Tuesday, June 29, 2010

Techno Overload

This technical conglomeration was perpetrated by my husband, but sometimes I think it's a metaphor for technology in my life. I have managed to make a friend of technology for the most part, but every now and then it it gets the better of me. I was defeated by this setup the other day because I couldn't figure out which keyboard or mouse to use.

Fortunately, I do not often have to approach this techno-Frankenstein. My Mac laptop is showing its age a bit, but then so am I. We get along well.

Monday, June 28, 2010

Rendering Unto Grammar

Last night I heard an expert on one of the many true-crime TV shows I watch (a subject for another day!) say a crime was "heart-rendering." Ooo, that sounds icky. We often pull out words that are close to the ones we really want, but not quite there.

Fat is rendered (melted and clarified), but not hearts. The expert meant "heart-rending" (tearing or splitting) or possibly "heart-wrenching" (violently twisting).

What are other examples of close-but-no-cigar expressions?

Friday, June 25, 2010

Read-Over Words

You know those words you encounter when reading that you don't really know what they mean? From the context you may have an idea or just a feeling about what the writer is getting at, or it's not crucial to understanding the text, so you just keep going.

Those are read-over words. I have decided to capture those words, pin them down and try to tame them.

First up is one of those foreign terms that pop up from time to time. When I read for the third time recently the adjective "soi-dissant," I decided to track it down and find out what it really means. I don't speak French, so this one didn't speak to me, although I could tell from the context that it is not meant as a compliment. It turns out to be laughably simple.

Soi-dissant means "self-styled," like "so-called" with the extra twist of the implication that the soi-dissant person may be the only one who would call him such.

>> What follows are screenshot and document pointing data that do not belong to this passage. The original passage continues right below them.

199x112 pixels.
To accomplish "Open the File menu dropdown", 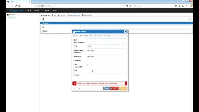I will coord(29,10).
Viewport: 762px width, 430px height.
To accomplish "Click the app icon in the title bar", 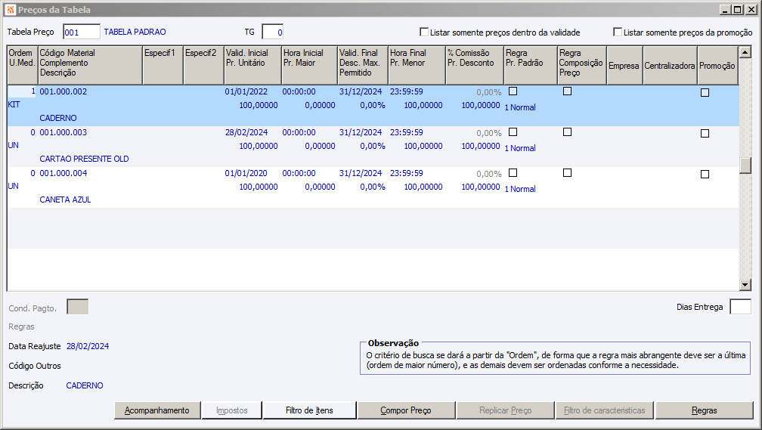I will (x=10, y=10).
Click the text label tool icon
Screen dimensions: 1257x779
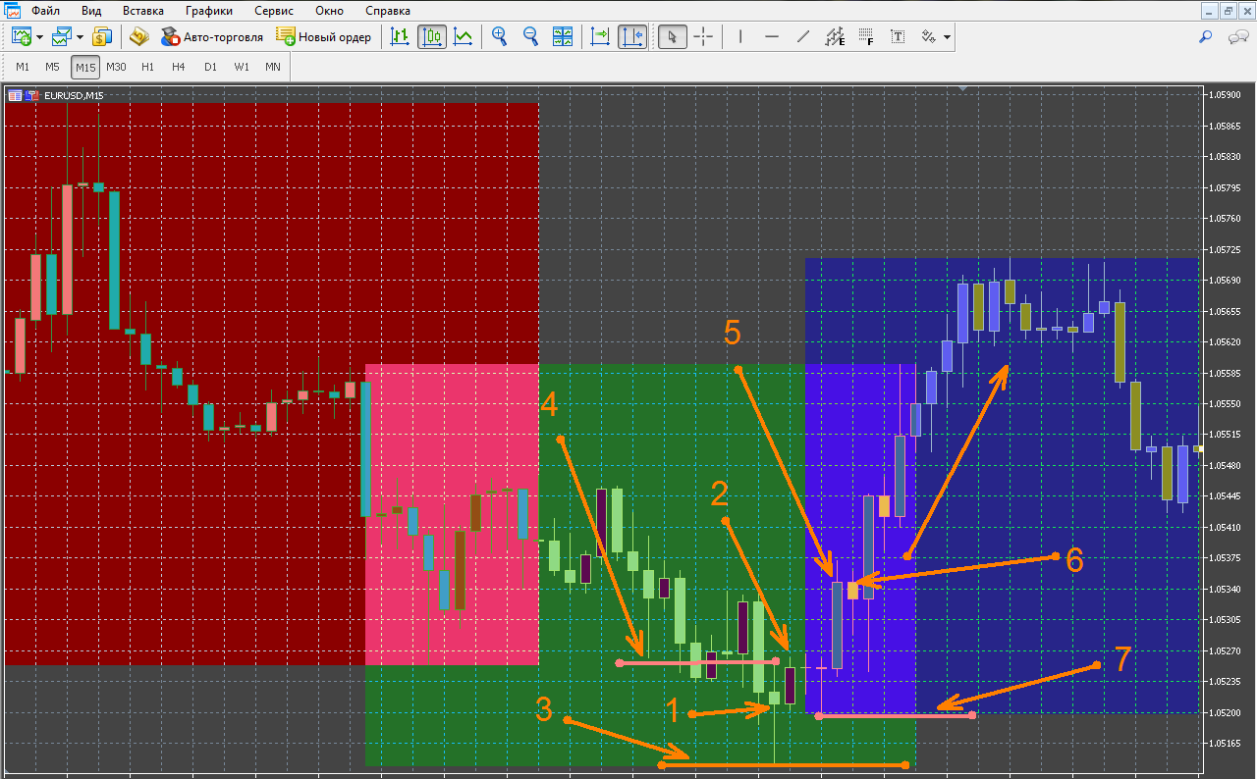click(x=898, y=37)
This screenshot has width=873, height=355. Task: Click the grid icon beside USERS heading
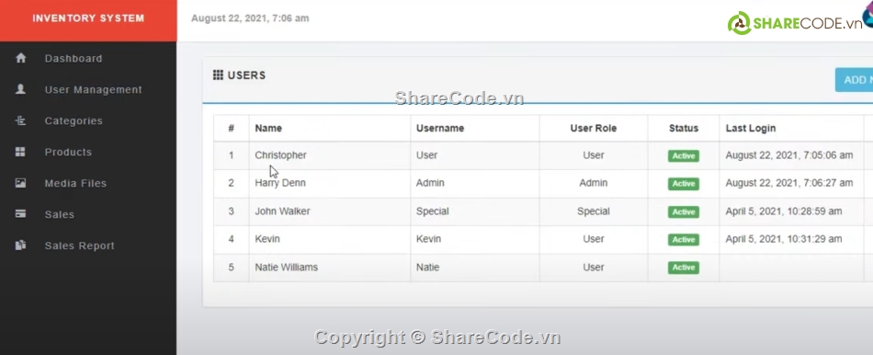pyautogui.click(x=219, y=74)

So, I am a soi-dissant word crank. Now if I can use the term a couple more times today I can consider it mine.

Wednesday, June 23, 2010

The Last of the Daylilies

When I was a child, I grieved my mother, a Master Gardener and member of the Hemerocallis Society, with my sassy opinions of her favorite flower.
"They're all orange," I said, to her horror.

"No, look at all these colors," she replied, brandishing a daylily catalog.

"They're shades of orange," I huffed. While I still think daylilies remain planted at the orange side of the color wheel, I have come to appreciate them and actually have a few in my yard. No danger yet of turning into my mother, but now I'm old enough to know that's my loss.

Tuesday, June 22, 2010

The I's Have It

If there is one word that is more misused than any other these days, it may be the simple and serviceable “I.” When we talk about ourselves, we have a choice—we can say “I,” “me,” “myself.” That’s it. Choose A, B or C. There has always been a certain amount of confusion, but now so many of us get tangled up in that simple choice. We’re okay as long as the spotlight is on us alone. The problem crops up, ironically, when we try to expand our viewpoint to include others.

When I was a child, I always said, “Me and Janie went swimming.” Ungrammatical, but, also, unpretentious. Teachers and parents impressed on me that others must come first, at least in sentence structure. So I changed to “Janie and me went swimming.” Of course, I would never have said “Me went swimming,” and moving the pronoun closer to the verb made it clear that “me” wasn’t the right choice. So, eventually I became more civilized and arrived at the grammatical “Janie and I went to the mall.” (I had quit hanging out at the pool by that time.)

Unfortunately that sophisticated “I” has migrated to the rougher neighborhood once the turf of the earthier “me.” It seems that so many of us who used to misuse “me” have decided that it is a forbidden word that must never soil our lips. This speech disorder has reached epidemic proportions. “They went to the theater with John and I” may sound more elegant to the grammatically confused, but it is wrong, wrong, wrong. To go all English teacher (which I’m not; I just play one on the Web) about it, “me” is the right word for the objective case; “I” is the right word for the nominative case.

Rule of thumb: changing “John and I” to “we” or “us” will tell you which case you want. If “we” is the answer, then say “John and I.” If “us” sounds right, choose “me.” That is, until we (us?) screw that up, as well.